> _WHAT IS EXPECTED_
When a line of the entries contains the word "agent", report that line.
#### MATERIAL FOR THE TASK
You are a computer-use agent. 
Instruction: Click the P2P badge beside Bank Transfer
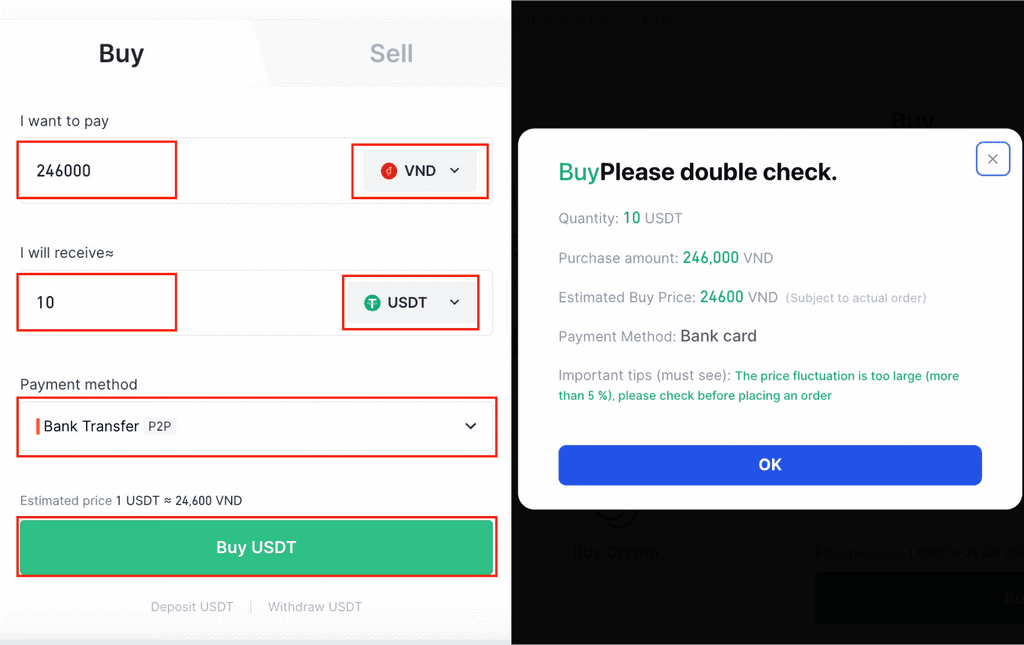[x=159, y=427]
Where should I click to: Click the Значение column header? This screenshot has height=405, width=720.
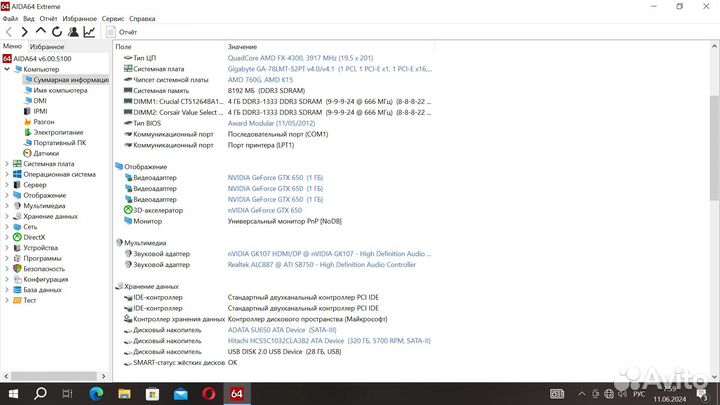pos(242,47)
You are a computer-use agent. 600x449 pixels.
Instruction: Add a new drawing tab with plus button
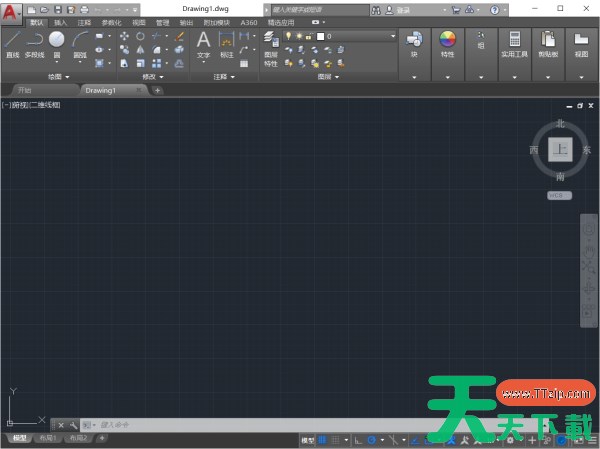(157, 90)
########
> _SOLUTION TO THE EXERCISE_
You are a computer-use agent. 
You are a computer-use agent. 600x449 pixels.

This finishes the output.